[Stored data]
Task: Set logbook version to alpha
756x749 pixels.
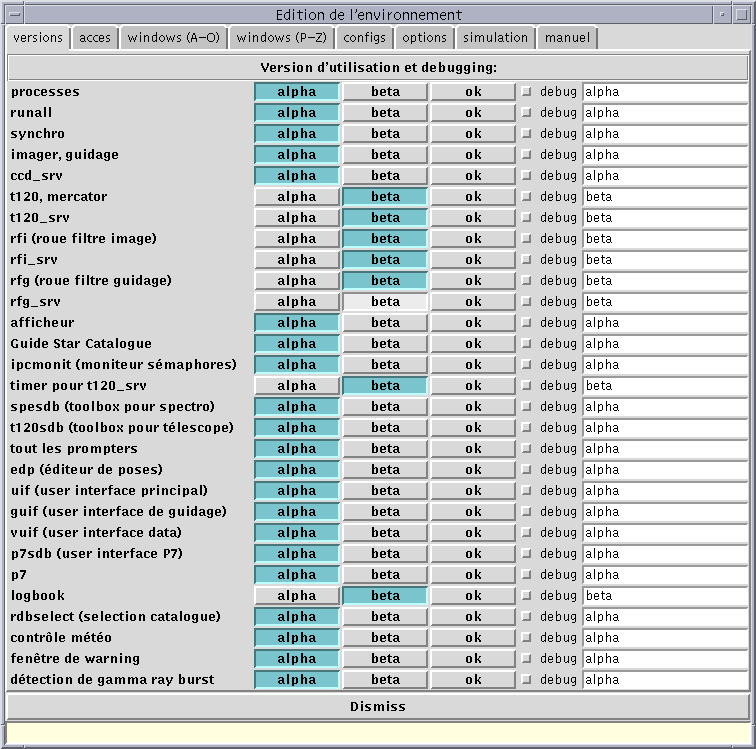Action: pyautogui.click(x=297, y=596)
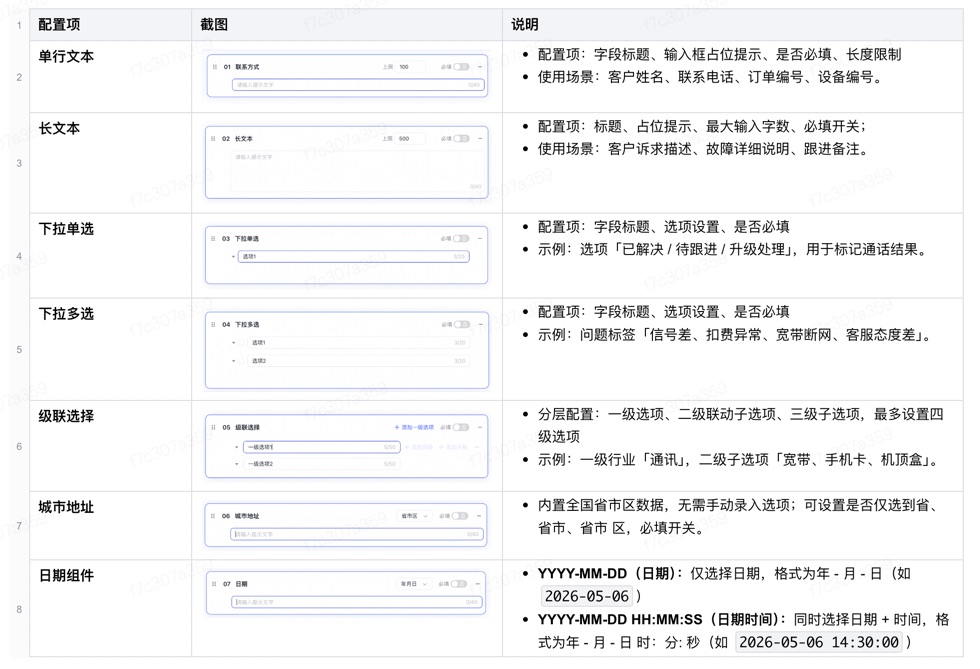This screenshot has width=980, height=669.
Task: Toggle 必填 switch on 联系方式 field
Action: coord(461,67)
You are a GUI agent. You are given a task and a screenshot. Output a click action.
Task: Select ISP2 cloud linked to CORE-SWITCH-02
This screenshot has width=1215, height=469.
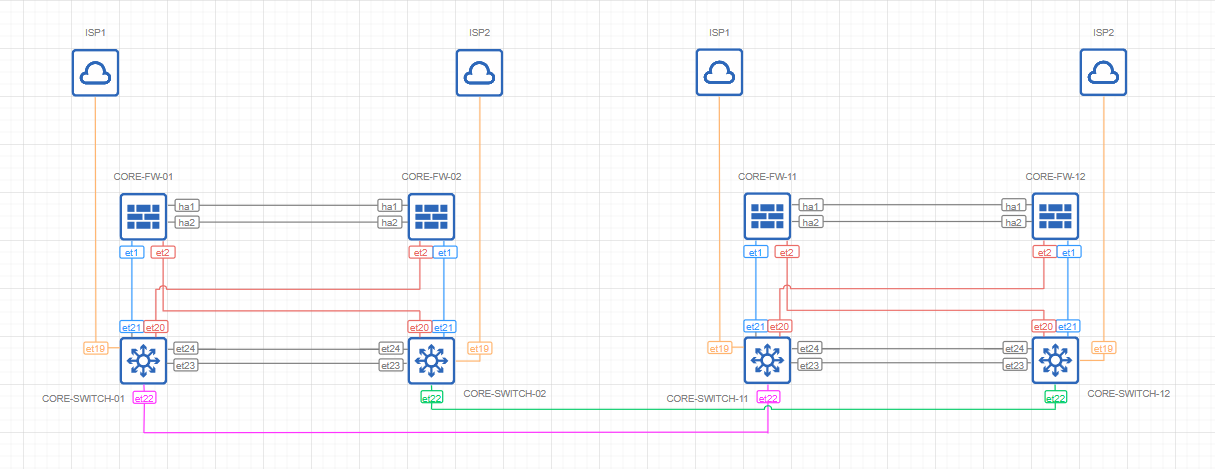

◆ Task brief:
Transcribe exactly, and only, the lines from the one containing "You are a GUI" through the last line of the records above, both included; leave out the pictures.

◆ Answer for the task:
You are a GUI agent. You are given a task and a screenshot. Output a click action.
Task: Select ISP2 cloud linked to CORE-SWITCH-02
This screenshot has width=1215, height=469.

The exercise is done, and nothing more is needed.